» Verilen metin
════════════════

Üçüncü bir görüşü de İkrime, Atiyye, İbn Zeyd ve -el-Mehdevî'nin zikrettiğine göre- yine İbn Abbâs şöylece ifade etmiştir: Gökler yapışık idi, yağmur yağdırmıyordu. Yer de aynı şekilde yapışıktı, bitki bitirmiyordu. Yüce Allah semayı yağmur ile yeryüzünü de bitki ile ayırdı. Buna benzer bir anlam da yüce Allah'ın şu âyetinde dile getirilmektedir:

"Yemin olsun dönüşlü olan semâya ve yarılan yere..." (et-Târık, 86/11-12) et-Taberî de bu görüşü tercih etmiştir. Çünkü bundan sonra da: "Ve canlı herşeyi sudan yarattık. Hâlâ îmana gelmezler mi?" diye buyurmaktadır.

════════════════

» Veri bölümü
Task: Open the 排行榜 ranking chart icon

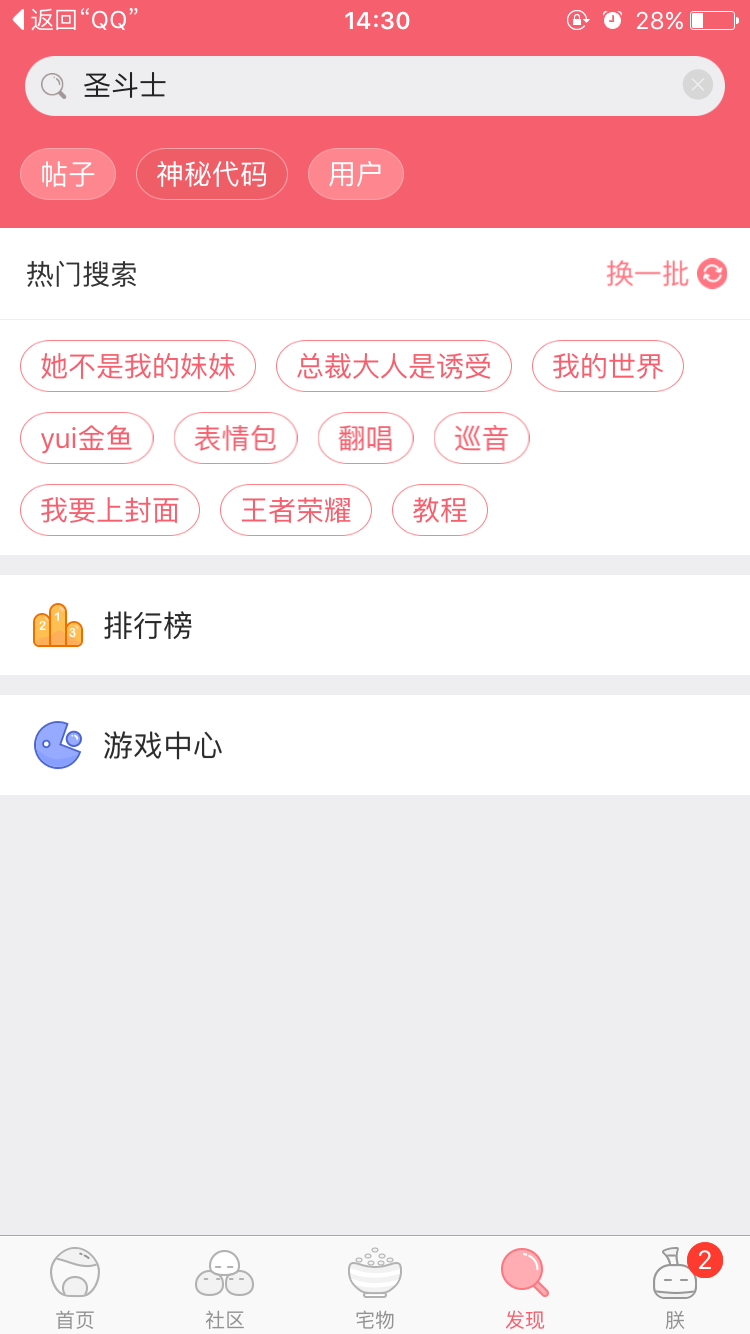Action: coord(58,626)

════════════════

» Yönerge
Göklerle yerin ayrılmasını anlatan metni kaldığı yerden sürdürün. Listeye bu iş için gerek yoktur.

» Sonuç
Derim ki: Gözle görmekle ve gözlem ile bununla ibret alınacak hususlar vardır. Bundan dolayı yüce Allah bu hususu birden çok âyet-i kerîmede bize haber vermektedir ki, kudretinin kemaline, öldükten sonra dirilişe ve amellerin karşılıklarının verileceğine delil teşkil etsin, Şair şöyle demiş:

"Öfkelendiler mi onlar için basit kalır,

Düşmanların gazabı ve boyun eğdirmesi.

Bir de açıkları kapatmakla, kapalıları açmak,

Ve bir de işleri bozmak ve bağlamak."

"Ve canlı her şeyi sudan yarattık" âyeti ile ilgili olarak üç türlü açıklama yapılmıştır:

Birinci açıklamaya göre O, herşeyi sudan yaratmıştır. Bu görüş Katade'nindir.

İkincisine göre, herşeyin hayatının korunması su ile mümkündür.

Üçüncü açıklamaya göre; Biz canlı olan her şeyi sulbün suyundan yarattık. Bu açıklamayı da Kutrub yapmıştır.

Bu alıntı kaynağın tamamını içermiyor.